- Kirby c. 2010s
- Born: John Joseph Kirby Jr. October 22, 1939 Falls Church, Virginia, U.S.
- Died: October 2, 2019 (aged 79)
- Occupation: Attorney
- Known for: Defending Nintendo from Universal Pictures Namesake of Kirby
- Spouse: Susan Cullman ​(m. 2004)​
- Children: 3
- Relatives: Edgar M. Cullman (father-in-law)

= John Kirby (attorney) =

American attorney (1939–2019)

John Joseph Kirby Jr. (October 22, 1939 – October 2, 2019) was an American attorney. He was most notable for his successful defense for Nintendo against Universal Studios over the copyrightability of the character Donkey Kong in 1984, from which Nintendo subsequently named the character Kirby to honor him.

==Early life and education==
Kirby was born in Falls Church, Virginia on October 22, 1939, to John Joseph Kirby, a lawyer with the federal government for over 40 years, and Rose L. Mangan Kirby, a homemaker. He had two brothers, Peter Kirby and Michael Kirby, and two sisters, Lisa Greissing and Cecelia Wrasse.

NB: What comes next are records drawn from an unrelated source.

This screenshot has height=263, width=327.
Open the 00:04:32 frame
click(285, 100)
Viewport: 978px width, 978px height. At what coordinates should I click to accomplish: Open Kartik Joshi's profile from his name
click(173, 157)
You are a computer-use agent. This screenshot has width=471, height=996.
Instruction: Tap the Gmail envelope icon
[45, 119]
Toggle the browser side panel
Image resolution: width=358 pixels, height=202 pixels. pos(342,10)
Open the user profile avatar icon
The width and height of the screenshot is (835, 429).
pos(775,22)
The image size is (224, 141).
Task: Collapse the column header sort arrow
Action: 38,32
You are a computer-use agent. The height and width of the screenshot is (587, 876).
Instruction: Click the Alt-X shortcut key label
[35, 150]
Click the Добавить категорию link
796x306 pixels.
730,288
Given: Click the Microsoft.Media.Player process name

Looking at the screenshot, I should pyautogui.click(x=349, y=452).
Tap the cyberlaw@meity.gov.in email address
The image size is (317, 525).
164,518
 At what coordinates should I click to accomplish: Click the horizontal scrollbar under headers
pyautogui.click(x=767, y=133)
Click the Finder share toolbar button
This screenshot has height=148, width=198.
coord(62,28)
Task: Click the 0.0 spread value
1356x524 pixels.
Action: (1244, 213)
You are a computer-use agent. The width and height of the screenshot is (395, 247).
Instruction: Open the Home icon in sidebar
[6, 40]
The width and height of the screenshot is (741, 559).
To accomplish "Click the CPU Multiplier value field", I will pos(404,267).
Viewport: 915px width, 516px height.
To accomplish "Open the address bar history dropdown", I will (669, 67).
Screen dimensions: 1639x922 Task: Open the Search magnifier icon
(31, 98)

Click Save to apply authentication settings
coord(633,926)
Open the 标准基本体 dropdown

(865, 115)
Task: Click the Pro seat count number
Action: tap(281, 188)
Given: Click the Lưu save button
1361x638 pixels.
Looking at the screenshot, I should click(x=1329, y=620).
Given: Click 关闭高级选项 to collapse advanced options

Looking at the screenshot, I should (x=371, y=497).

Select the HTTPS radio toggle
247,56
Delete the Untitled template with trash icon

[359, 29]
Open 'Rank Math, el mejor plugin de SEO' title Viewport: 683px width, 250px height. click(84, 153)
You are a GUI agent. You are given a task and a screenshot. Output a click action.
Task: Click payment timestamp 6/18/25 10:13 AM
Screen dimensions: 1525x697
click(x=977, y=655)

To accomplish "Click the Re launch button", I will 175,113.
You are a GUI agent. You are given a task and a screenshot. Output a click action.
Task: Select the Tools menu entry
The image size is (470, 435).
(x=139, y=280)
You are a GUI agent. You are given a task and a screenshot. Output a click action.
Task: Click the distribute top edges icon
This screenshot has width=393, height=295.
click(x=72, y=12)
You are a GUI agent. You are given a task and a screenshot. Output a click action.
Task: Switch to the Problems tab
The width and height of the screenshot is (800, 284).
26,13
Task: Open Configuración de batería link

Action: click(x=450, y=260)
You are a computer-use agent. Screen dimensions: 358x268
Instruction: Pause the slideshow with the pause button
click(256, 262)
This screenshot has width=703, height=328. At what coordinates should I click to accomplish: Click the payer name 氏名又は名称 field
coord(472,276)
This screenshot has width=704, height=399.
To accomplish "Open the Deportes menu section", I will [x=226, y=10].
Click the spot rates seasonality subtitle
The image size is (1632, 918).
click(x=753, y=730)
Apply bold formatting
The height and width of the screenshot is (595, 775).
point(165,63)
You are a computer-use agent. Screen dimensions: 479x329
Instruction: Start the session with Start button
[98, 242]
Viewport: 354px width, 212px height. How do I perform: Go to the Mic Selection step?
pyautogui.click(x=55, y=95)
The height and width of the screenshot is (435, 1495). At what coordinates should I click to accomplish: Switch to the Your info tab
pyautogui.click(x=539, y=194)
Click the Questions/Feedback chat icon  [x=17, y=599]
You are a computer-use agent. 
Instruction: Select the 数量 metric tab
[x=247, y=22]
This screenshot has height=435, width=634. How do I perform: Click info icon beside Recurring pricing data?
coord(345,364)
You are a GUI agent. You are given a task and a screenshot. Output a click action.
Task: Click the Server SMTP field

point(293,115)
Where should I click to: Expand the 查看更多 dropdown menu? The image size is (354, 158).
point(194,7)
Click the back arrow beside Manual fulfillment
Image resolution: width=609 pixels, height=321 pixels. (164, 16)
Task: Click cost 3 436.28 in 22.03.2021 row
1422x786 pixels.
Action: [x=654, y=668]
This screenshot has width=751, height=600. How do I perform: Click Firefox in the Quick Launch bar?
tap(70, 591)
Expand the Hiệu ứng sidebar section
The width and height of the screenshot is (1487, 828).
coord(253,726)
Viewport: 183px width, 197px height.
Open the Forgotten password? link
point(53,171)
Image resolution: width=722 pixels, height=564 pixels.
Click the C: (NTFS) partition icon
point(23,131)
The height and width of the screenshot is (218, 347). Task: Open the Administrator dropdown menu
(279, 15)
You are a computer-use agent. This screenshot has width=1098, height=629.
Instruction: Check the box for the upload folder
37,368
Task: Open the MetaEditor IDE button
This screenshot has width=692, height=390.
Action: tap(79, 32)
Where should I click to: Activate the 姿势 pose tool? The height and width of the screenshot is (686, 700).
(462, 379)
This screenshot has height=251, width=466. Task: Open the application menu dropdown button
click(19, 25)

Kirby graduated from Fordham University in 1961, serving as student body president and a Rhodes scholar, earning both a bachelors and a masters degree from Merton College at Oxford University. He also was a Fordham trustee and a trustee fellow. He subsequently earned his Juris Doctor from the University of Virginia School of Law in 1966.

==Career==
During his younger days, Kirby worked at the United States Department of Justice as the special assistant to the head of the Civil Rights Division, John Doar, during the height of the civil rights movement in the 1960s. At the Department of Justice, where he first worked as a summer intern, he gathered voting records throughout the South that demonstrated evidence of widespread discrimination against African-Americans. His documentation of methods such as literacy tests specifically designed to exclude African-Americans from voting helped form the basis of the Voting Rights Act of 1965. While at the Civil Rights Division, he also found himself personally escorting African-American children into segregated schools, surrounded by federal marshals. Later, he was appointed Deputy Director to the President's Commission on Campus Unrest, founded in the aftermath of the killings of four students at Kent State University.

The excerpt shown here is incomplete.